When I was in school, I was often the kid who was held down by a bully who hit me with my own hand while shouting, "Stop hitting yourself! Stop hitting yourself!" Recalling this particular memory now, I can't help but think of the Republican Party. I want to say, "Stop hitting yourselves, Republicans!" Except that no bully is holding the party down. These blows are entirely self-inflicted.
I am talking, of course, about Trumpcare 2.0, the new version of the American Health Care Act, which the House foolishly approved by a razor-thin 217-213 vote Thursday afternoon.
This new version of the AHCA succeeded where its predecessor failed because it does something congresspeople love to do: Kick the can. Instead of repealing increasingly popular ObamaCare regulations outright, the new bill gives the states the option to do it themselves. But this doesn't fix what is sure to make the AHCA a political dud, which is that millions of people will lose coverage. It also doesn't alter the health-care status quo enough to bring costs under control or increase quality of care.
Clearly, Republicans don't know what they want to do on health care. And they don't know what they want to do because they have contradictory instincts. But even if they could get their instincts in one place, they don't know how to translate them into policy.
Republicans are in denial about a central truth of the post-ObamaCare landscape: A health-care bill that doesn't cover everyone will be highly unpopular. If Republicans want to pass a bill that won't cost them at the ballot box, they need to reconcile themselves to the idea of universal coverage.
I unapologetically support universal coverage — and I'm a conservative! I share my fellow conservatives' concerns about the size of government, but the size of government is out of control thanks to other entitlements. In and of itself, universal coverage wouldn't be very expensive. The United States is still the most fantastically wealthy nation on Earth.

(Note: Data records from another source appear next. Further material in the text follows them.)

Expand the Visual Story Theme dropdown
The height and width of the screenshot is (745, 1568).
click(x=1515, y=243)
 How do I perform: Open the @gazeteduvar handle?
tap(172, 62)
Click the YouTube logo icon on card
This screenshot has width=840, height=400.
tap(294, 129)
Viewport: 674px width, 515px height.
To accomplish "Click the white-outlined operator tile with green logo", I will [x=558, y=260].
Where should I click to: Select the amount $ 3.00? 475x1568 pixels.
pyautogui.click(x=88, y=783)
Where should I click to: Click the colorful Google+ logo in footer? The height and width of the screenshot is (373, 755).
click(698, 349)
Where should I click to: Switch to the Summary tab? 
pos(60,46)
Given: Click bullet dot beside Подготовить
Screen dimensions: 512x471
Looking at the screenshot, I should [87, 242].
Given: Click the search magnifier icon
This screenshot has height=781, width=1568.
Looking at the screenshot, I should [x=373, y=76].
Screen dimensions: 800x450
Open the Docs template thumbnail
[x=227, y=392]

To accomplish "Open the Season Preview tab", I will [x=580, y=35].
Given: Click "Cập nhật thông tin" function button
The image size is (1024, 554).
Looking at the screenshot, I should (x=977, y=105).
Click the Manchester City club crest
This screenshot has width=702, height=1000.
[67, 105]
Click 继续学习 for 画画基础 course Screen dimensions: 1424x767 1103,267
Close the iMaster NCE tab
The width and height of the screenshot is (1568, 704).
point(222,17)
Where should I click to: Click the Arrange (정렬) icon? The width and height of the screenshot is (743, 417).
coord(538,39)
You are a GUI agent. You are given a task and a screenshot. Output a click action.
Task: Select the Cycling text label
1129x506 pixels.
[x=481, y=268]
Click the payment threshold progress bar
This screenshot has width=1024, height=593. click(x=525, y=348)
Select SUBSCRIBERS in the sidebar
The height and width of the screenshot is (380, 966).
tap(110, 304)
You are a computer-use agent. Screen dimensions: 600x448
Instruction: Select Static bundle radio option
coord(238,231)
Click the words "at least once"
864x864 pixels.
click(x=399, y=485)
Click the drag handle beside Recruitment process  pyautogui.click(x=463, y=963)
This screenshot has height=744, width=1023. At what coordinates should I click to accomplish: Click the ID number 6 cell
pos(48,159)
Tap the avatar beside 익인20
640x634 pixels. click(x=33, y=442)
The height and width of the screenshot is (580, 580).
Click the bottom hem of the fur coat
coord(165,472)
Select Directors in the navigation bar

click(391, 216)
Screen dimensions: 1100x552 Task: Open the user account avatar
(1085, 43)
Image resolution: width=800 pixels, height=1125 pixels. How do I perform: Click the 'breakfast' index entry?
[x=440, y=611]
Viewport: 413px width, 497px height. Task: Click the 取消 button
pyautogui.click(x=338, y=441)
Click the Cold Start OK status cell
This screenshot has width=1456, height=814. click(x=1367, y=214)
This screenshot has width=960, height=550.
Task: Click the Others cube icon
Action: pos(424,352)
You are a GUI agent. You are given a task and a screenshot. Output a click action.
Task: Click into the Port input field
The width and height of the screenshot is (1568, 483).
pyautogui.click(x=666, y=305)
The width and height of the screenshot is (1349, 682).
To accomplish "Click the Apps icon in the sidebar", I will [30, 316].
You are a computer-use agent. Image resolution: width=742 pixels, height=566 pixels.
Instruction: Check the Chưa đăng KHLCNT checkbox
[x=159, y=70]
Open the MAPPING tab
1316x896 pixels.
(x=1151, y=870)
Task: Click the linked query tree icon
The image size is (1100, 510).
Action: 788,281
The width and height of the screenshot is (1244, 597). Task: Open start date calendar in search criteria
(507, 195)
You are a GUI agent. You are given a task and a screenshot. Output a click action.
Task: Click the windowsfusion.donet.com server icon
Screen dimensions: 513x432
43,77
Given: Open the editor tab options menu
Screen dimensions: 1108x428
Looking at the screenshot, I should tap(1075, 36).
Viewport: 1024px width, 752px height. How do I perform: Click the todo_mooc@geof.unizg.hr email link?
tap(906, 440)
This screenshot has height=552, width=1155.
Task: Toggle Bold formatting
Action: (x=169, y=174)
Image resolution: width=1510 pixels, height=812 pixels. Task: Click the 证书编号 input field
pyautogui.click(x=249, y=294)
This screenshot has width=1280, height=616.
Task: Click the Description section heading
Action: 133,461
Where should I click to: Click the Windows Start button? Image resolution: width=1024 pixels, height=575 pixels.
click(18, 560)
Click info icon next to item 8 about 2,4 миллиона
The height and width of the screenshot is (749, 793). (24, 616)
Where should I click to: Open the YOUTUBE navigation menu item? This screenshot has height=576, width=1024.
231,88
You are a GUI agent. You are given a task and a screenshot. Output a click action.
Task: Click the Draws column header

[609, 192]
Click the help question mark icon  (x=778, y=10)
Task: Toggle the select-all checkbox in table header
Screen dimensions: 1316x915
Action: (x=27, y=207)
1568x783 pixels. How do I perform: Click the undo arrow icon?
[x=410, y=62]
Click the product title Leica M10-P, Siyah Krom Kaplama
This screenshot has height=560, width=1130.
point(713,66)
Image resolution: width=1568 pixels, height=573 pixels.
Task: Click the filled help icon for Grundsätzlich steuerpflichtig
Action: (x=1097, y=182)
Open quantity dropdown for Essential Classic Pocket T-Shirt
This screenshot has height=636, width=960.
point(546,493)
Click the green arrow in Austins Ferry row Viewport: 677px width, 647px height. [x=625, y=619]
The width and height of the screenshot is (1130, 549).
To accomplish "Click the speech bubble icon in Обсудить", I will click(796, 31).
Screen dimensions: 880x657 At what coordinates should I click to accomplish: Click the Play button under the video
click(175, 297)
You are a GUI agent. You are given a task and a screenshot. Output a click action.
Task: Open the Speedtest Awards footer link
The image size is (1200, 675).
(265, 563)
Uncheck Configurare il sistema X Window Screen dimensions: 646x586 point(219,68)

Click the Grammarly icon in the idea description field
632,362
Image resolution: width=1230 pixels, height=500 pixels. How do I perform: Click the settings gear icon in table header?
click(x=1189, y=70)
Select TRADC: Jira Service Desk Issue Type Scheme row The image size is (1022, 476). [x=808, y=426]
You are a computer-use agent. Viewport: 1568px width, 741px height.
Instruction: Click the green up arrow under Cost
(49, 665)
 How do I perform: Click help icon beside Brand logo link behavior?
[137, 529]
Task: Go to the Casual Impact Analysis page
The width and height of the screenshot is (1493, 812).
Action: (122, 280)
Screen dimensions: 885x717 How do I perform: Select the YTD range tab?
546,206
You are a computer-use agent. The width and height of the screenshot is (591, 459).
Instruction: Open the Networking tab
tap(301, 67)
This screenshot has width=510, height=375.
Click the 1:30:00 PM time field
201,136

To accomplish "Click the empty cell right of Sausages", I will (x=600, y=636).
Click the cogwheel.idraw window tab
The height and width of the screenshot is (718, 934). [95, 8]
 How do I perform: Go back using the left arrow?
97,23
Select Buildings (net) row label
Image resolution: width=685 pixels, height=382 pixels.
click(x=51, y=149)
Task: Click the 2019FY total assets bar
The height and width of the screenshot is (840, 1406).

Conservatives care deeply about dignity, responsibility, and don't want government to encourage bad behavior. I wholeheartedly agree. But getting cancer or a chronic disease is not bad behavior. Conservatives don't want the government to help those who can help themselves, but we also agree — or we should agree — that people who can't help themselves should be helped. National solidarity is an important value, and this should translate into a system that protects people from the worst. I don't want the government to control or manage health care, but I do want government to protect people from the expenditures of catastrophic health problems.
But never mind the substance, what about the politics? Here, the picture is even starker. We're talking about health issues — life and death issues. This is something about which people are rightly very emotional, and understandably very risk-averse. You can't just take away people's safety net and replace it with fairy dust. The winning message isn't "ObamaCare is big government and big government is bad." The winning message is "We'll make sure everyone is covered for health-care catastrophes, and moreover, we'll make it happen in a way that uses common sense and puts you, not hospitals and insurers, in control of your health care."
This is a winning message. And in terms of policy, it can be done. By shifting power away from middlemen and towards consumers, through health savings accounts and regulatory reforms, Republicans can make American health care more streamlined, more innovative, and less expensive. But for that to happen, they need to pass a bill and make sure that bill doesn't destroy their majority. Before they can do that, they must come to grips with what is politically acceptable in today's America.
Americans want universal health care. Republicans need to accept this.